毕克定,如果我猜得没错,你可能并不是一个普通的孤儿。‘容器’的意思是,你的身体里,可能流淌着某种特殊的基因。而这个卷轴,选择你,可能不是因为你的才华或运气,而是因为你的基因,匹配了它的开启条件。”
她顿了顿,目光灼灼地盯着毕克定:“那个‘三十年前的债’,可能不是商业上的债务,而是一笔血债。毕克定,你可能……是某个被灭门家族的遗孤,或者是某个实验的幸存者。”
轰!
毕克定的脑海里像是炸开了一颗惊雷。他呆呆地看着笑媚娟,嘴唇颤抖着,却发不出任何声音。
一直以来,他以为自己是靠着卷轴逆天改命的神豪,是命运的主宰。可现在,笑媚娟却告诉他,他可能只是一个被命运摆布的棋子,他的存在,只是为了偿还某种他根本不知道的“债务”。
“不……这不可能……”毕克定喃喃自语,身体不受控制地颤抖起来。
笑媚娟伸出手,紧紧握住了他的手。她的手心温暖而有力,给了毕克定一丝真实的触感。
“毕克定,看着我。”笑媚娟的声音变得柔和却坚定,“不管你是谁,不管你是什么‘容器’还是‘继承人’,你都是我认识的那个毕克定。那个为了梦想敢拼敢闯,为了朋友敢作敢当的毕克定。”
她捧起毕克定的脸,让他直视自己的眼睛:“基因决定不了你的灵魂,身世决定不了你的未来。

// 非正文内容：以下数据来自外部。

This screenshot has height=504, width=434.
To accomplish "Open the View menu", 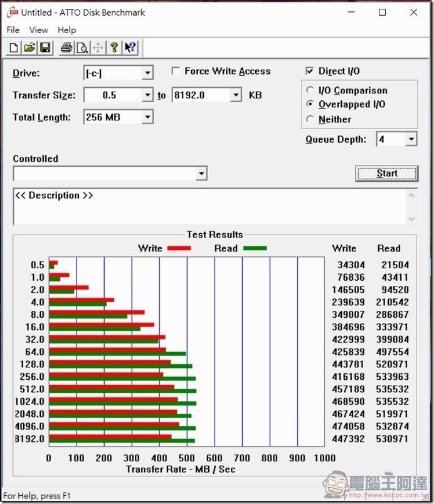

就算这卷轴是陷阱,就算你是‘容器’,那又怎样?只要你的心还是你的,你就永远是这个财团的掌权人,是你自己命运的主宰!”
毕克定看着笑媚娟的眼睛,那双眼睛里没有恐惧,没有怜悯,只有坚定的信任和毫不掩饰的爱意。
他深吸一口气,心中的迷茫和恐惧在这一刻,被一股前所未有的力量所取代。
是啊,就算他是“容器”又如何?就算他背负着“三十年前的债”又如何?
既然这卷轴选择了他,那他就要用这卷轴的力量,去查清真相,去偿还那笔债,去保护身边的人!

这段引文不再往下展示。